Reporter: Adinda Ade Mustami | Editor: Barratut Taqiyyah Rafie
JAKARTA. Jaksa Penuntut Umum (JPU) pada Komisi Pemberantasan Korupsi (KPK) akhirnya menuntut mantan Ketua Mahkamah Konstitusi (MK) Akil Mochtar dengan hukuman pidana penjara seumur hidup dan denda sebesar Rp 10 miliar.
Akil dinilai terbukti bersalah menerima suap dan gratifikasi terkait sengketa penanganan perkara sengketa Pilkada di MK serta melakukan Tindak Pidana Pencucian Uang (TPPU).
"Menuntut majelis hakim Pengadilan Tindak Pidana Korupsi supaya menjatuhkan pidana terhadap terdakwa Akil Mochtar berupa pidana seumur hidup dan denda Rp 10 miliar," kata Jaksa Pulung Rinandoro saat membacakan amar putusan Akil di Pengadilan Tindak Pidana Korupsi (Tipikor), Jakarta, Senin (16/6).

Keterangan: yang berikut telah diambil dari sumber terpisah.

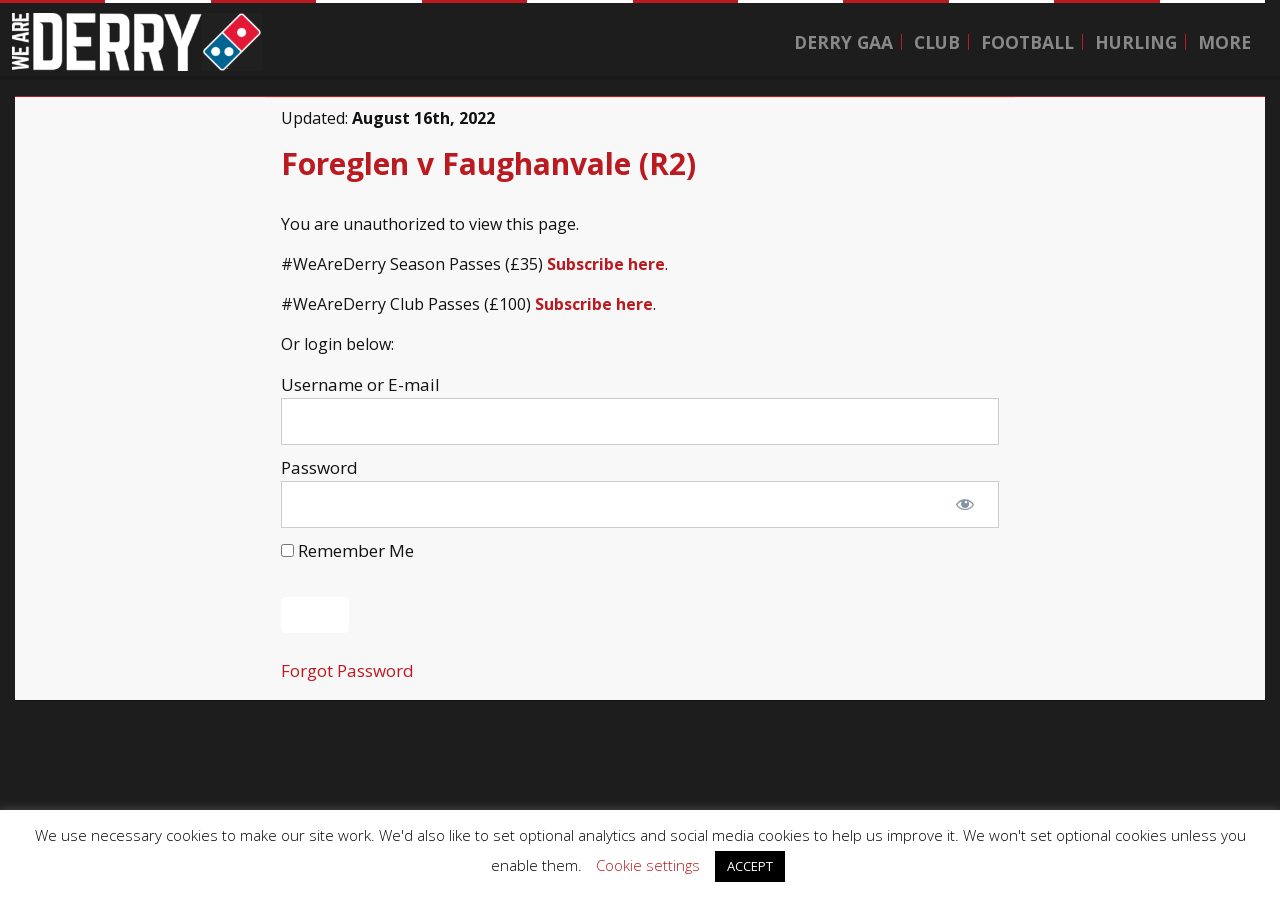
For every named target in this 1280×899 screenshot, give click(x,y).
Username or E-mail (360, 384)
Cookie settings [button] (648, 865)
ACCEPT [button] (750, 866)
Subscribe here (606, 264)
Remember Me (347, 550)
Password (319, 467)
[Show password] (965, 505)
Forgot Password (347, 670)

Jaksa juga menuntut agar majelis hakim memutuskan untuk menjatuhkan pidana tambahan berupa pencabutan hak memilih dan dipilih dalam pemilihan yang dilakukan berdasarkan aturan umum.
Hal-hal memberatkan yang menjadi pertimbangan untuk memutuskan tuntutan Akil yakni perbuatannya yang melakukan korupsi dilakukan saat negara sedang giat memberantas korupsi.

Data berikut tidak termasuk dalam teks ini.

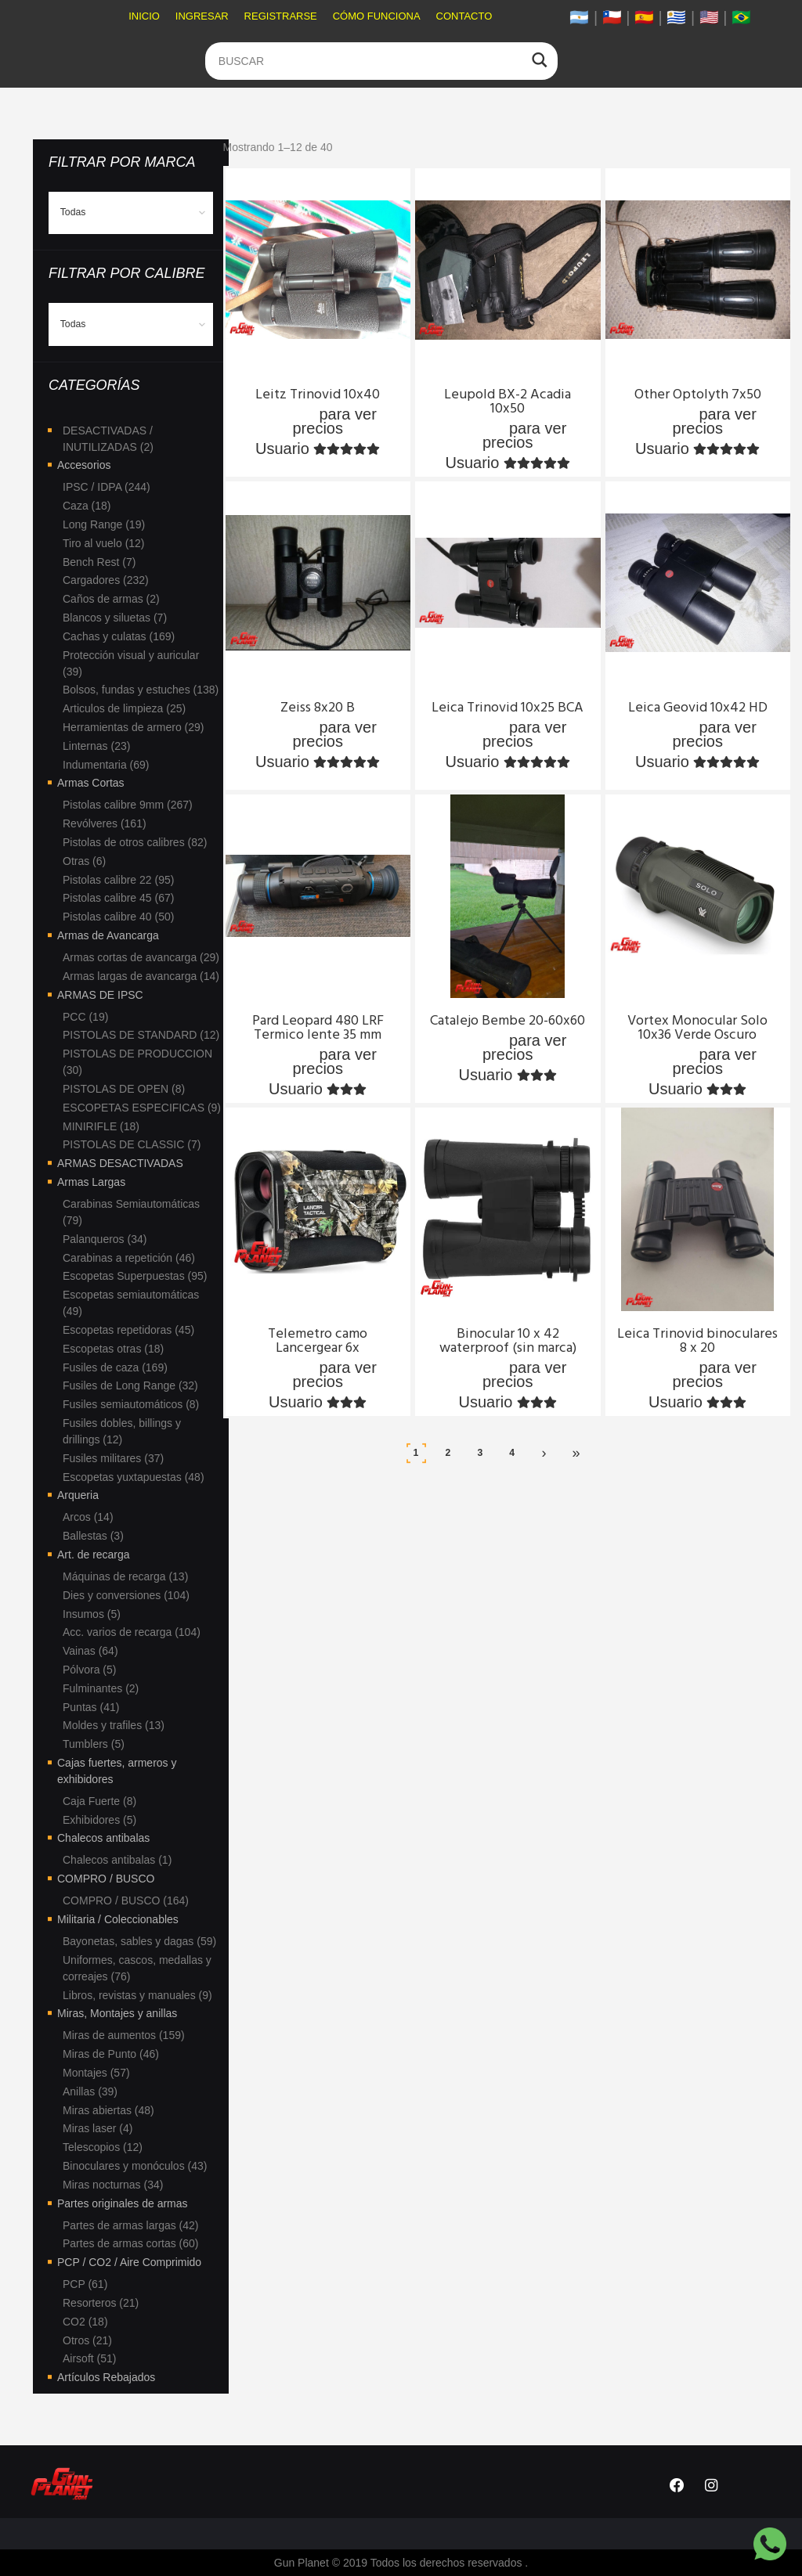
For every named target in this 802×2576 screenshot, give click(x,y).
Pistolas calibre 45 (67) (118, 898)
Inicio (144, 16)
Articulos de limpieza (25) (124, 708)
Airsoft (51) (89, 2358)
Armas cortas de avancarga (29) (141, 957)
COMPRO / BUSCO (105, 1878)
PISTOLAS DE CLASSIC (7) (131, 1144)
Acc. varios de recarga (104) (131, 1632)
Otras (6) (84, 861)
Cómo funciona (377, 16)
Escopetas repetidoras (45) (128, 1330)
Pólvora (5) (89, 1669)
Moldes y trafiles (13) (113, 1725)
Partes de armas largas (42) (131, 2225)
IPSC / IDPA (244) (106, 487)
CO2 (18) (85, 2321)
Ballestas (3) (93, 1535)
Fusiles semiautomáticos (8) (131, 1404)
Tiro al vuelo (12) (104, 543)
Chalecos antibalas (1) (117, 1860)
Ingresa (287, 414)
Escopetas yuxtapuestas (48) (133, 1477)
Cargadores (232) (106, 580)
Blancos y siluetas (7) (115, 617)
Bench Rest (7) (99, 562)
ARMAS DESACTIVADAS (120, 1163)
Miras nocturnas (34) (113, 2184)
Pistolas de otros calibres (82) (135, 842)
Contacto (464, 16)
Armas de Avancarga (108, 935)
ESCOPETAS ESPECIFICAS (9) (142, 1107)
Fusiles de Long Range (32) (130, 1385)
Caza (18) (86, 505)
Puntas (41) (91, 1707)
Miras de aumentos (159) (124, 2035)
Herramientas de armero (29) (133, 727)
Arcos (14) (88, 1517)
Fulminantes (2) (101, 1688)
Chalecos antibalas (103, 1838)
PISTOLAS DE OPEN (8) (124, 1089)
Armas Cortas (91, 782)
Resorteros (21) (101, 2303)
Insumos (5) (92, 1614)
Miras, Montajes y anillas (117, 2013)
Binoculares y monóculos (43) (135, 2166)
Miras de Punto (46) (111, 2054)
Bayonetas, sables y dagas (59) (139, 1941)
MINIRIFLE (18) (101, 1126)
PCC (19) (85, 1017)
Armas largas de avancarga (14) (141, 976)
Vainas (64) (90, 1651)
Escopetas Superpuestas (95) (135, 1276)
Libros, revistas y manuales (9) (137, 1995)
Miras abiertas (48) (108, 2110)
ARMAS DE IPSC (100, 995)
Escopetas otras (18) (113, 1348)
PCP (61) (85, 2284)
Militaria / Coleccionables (118, 1919)
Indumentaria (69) (106, 764)
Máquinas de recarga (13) (125, 1576)
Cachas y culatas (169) (119, 636)
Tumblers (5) (94, 1744)
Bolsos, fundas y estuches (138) (141, 689)
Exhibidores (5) (99, 1820)
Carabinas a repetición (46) (129, 1258)
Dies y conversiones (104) (126, 1595)
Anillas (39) (90, 2091)
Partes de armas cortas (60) (131, 2243)
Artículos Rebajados (106, 2377)
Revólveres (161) (104, 823)
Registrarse (280, 16)
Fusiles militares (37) (113, 1458)
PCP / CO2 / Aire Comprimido (129, 2262)
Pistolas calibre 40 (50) (118, 916)
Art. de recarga (93, 1554)
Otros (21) (87, 2340)
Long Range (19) (104, 524)
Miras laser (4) (97, 2128)
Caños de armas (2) (111, 599)
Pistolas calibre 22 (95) (118, 880)
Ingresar (202, 16)
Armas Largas (91, 1182)
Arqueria (78, 1495)
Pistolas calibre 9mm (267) (128, 804)
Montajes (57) (96, 2072)
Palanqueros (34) (104, 1239)
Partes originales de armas (122, 2203)
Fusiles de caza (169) (115, 1367)
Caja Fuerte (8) (99, 1801)
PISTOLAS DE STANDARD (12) (141, 1035)
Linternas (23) (96, 746)
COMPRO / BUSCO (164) (126, 1900)
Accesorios (83, 465)
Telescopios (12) (103, 2147)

Selain itu, Akil juga sebagai ketua lembaga tinggi negara yang merupakan ujung tombak dan benteng terakhir masyarakat mencari keadilan, perbuatannya dinilai telah meruntuhkan kewibawaan MK sebagai benteng terakhir penegakan hukum.

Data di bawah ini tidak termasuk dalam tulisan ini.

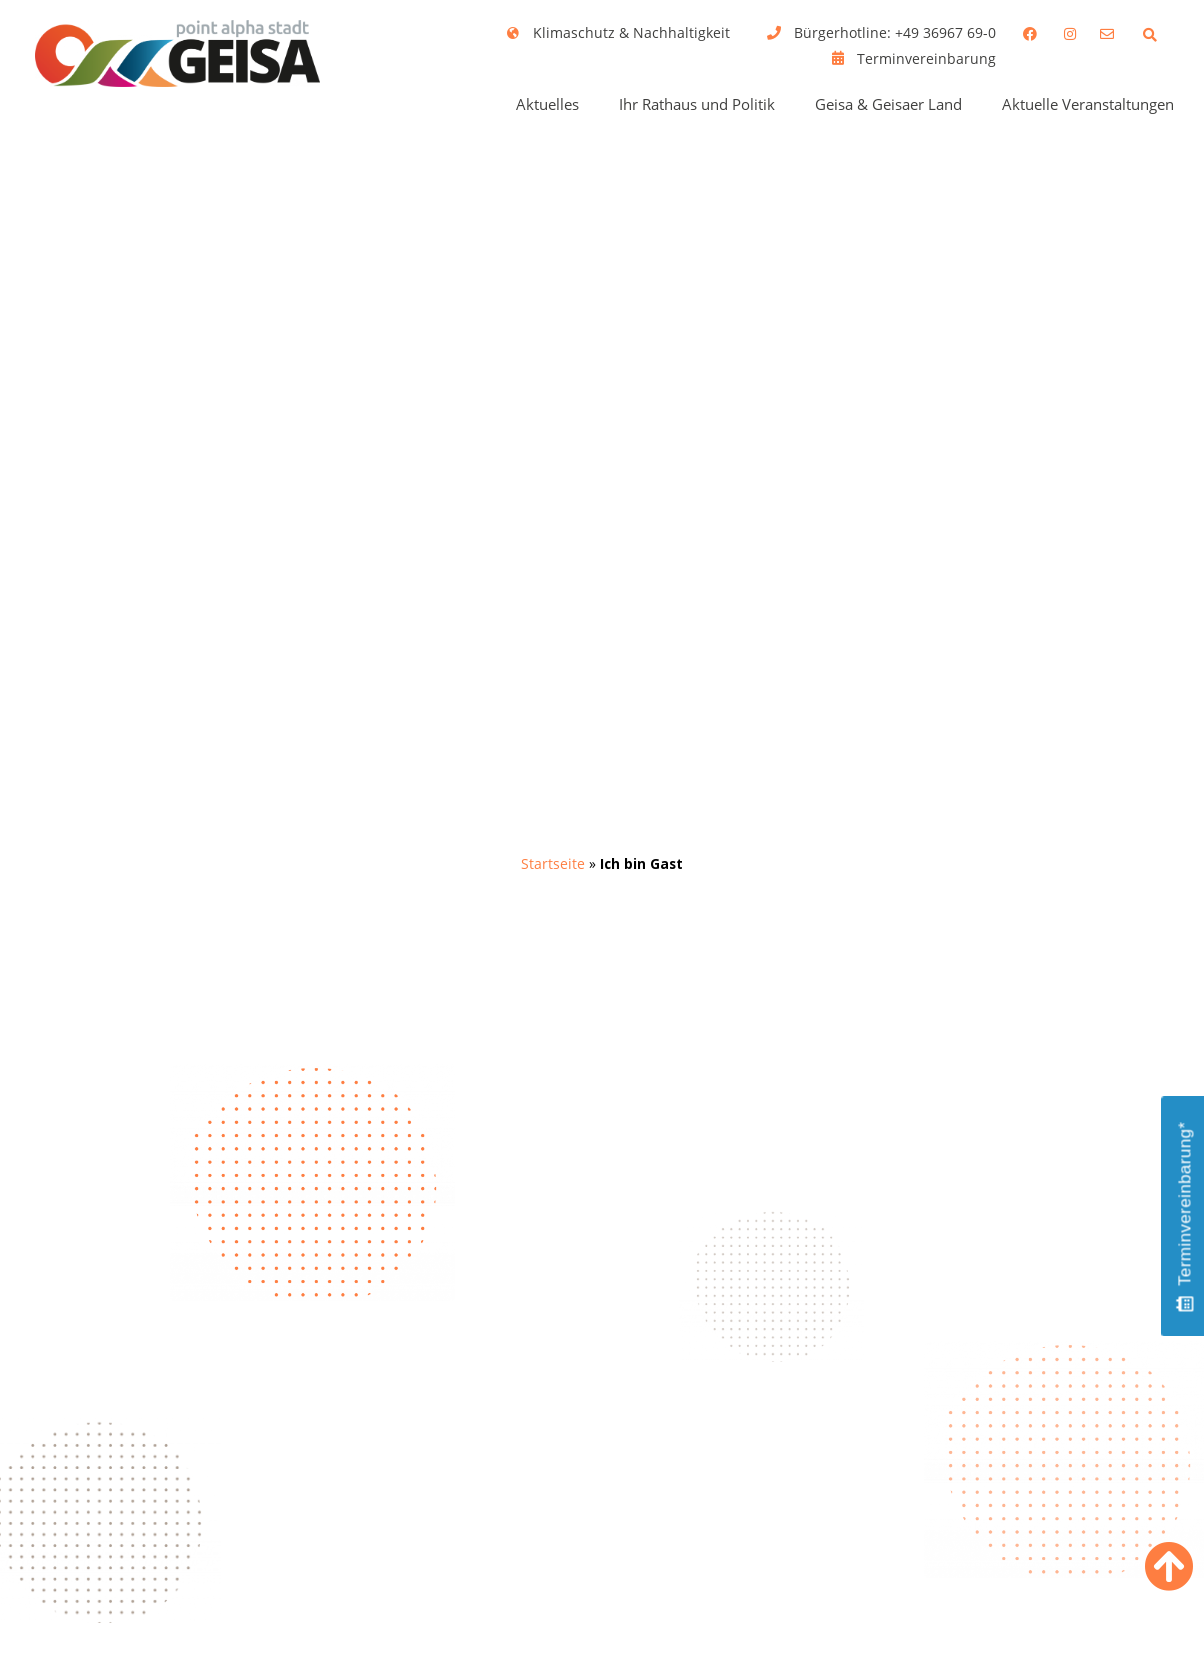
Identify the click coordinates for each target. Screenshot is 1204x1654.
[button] (1149, 34)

"Diperlukan waktu yang cukup lama untuk mengembalikannya kepercayaan masyarakat terhadap MK," tambah Jaksa Pulung.
Akil juga dinilai tidak kooperatif, tidak jujur dalam persidangan, tidak mengakui kesalahan, dan tidak menyesali perbuatannya. Sementara, jaksa tidak memiliki alasan dalam meringankannya.
Akil dinilai terbukti menerima uang sebesar Rp 57,78 miliar dan US$ 500 ribu dari 15 pengurusan sengketa Pilkada di Mahkamah Konstitusi (MK). Rinciannya, sebesar Rp 50,15 dan US$ 500 ribu merupakan uang suap dari sembilan pilkada yakni Gunung Mas, Lebak, Empat Lawang, Palembang, Lampung Selatan, Buton, Morotai, Tananuli Tengah, dan Jawa Timur.
Kemudian, sebesar Rp 125 juta merupakan penerimaan gratifikasi dari mantan Wakil Gubernur Papua Alex Hasegem terkait Pilkada Merauke, Asmat, Boven Digoel, Jayapura, dan Nduga. Sedangkan sisanya, sebesar Rp 7,5 miliar merupakan gratifikasi terkait Pilkada Banten.
Akil juga dianggap terbukti melakukan pencucian uang sebesar Rp 161,08 miliar dalam kurun waktu Oktober 2010 sampai Oktober 2013 atau selama dirinya menjabat sebagai Ketua MK. Selain itu, Akil juga dianggap terbukti melakukan pencucian uang sebesar Rp 20 miliar saat masih menjabat sebagai anggota DPR.
Perbuatannya melanggar Pasal 12 huruf c dan Pasal 11 Undang-Undang Tipikor, Pasal Pasal 3 dan Pasal 3 ayat 1 huruf a dan c Undang-Undang TPPU sebagaimana dalam dakwaan pertama, kedua, ketiga alternatif kedua, keempat, kelima, dan keenam.
Atas tuntutan jaksa, Akil tidak ingin menanggapinya. Sementara itu, salah satu penasihat hukum Akil, Adardam Achyar mengatakan pihaknya akan mengajukan nota pembelaan atas tuntutan (pledoi).
"Karena berkas begitu banyak dan tuntutan pidana luar biasa, kami mohon agar terdakwa atau kami untuk membela diri terdakwa. Tentu tidak terlepas memberikan waktu yang cukup untuk menyusun pembelaan itu," kata Adardam. Atas permohonan tersebut, Ketua Majelis Hakim Suwidya memutuskan untuk menggelar kembali persidangan pada 23 Juni 2014 mendatang dengan agenda pembacaan pledoi.